Start

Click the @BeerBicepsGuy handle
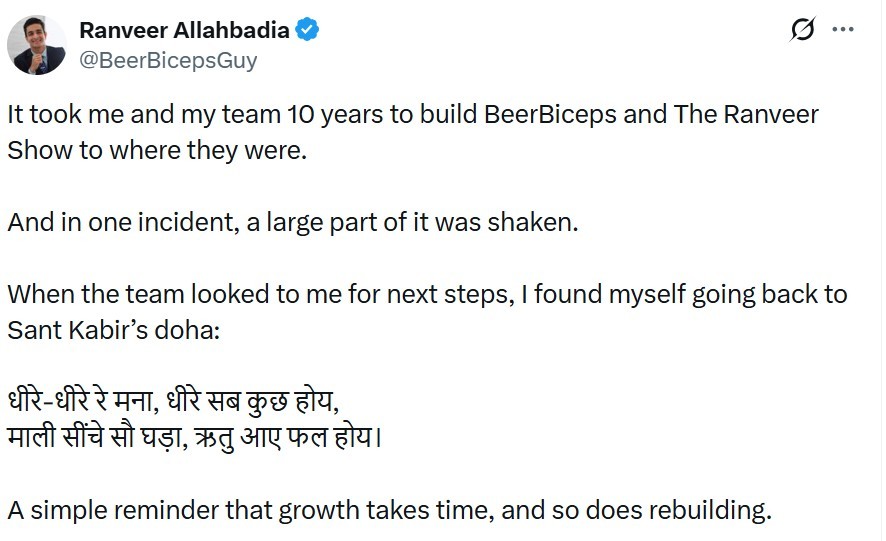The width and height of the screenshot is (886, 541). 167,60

End
Start

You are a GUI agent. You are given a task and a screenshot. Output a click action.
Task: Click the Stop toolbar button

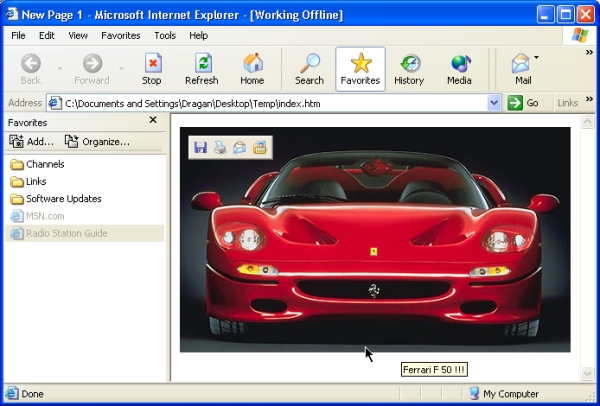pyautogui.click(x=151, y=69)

End
Start

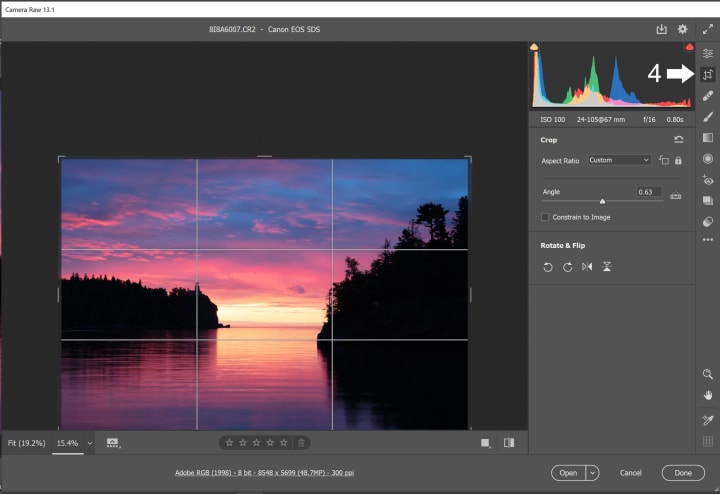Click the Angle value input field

End

Aim of the task =>
Set down the lines of the entries above, beginning at the line that contains "You are a GUI" and stopping after the line that contains "pyautogui.click(x=151, y=69)", reproducing them unchanged. Leave the pictures out of your answer.

Solution =>
You are a GUI agent. You are given a task and a screenshot. Output a click action.
Task: Click the Stop toolbar button

pyautogui.click(x=151, y=69)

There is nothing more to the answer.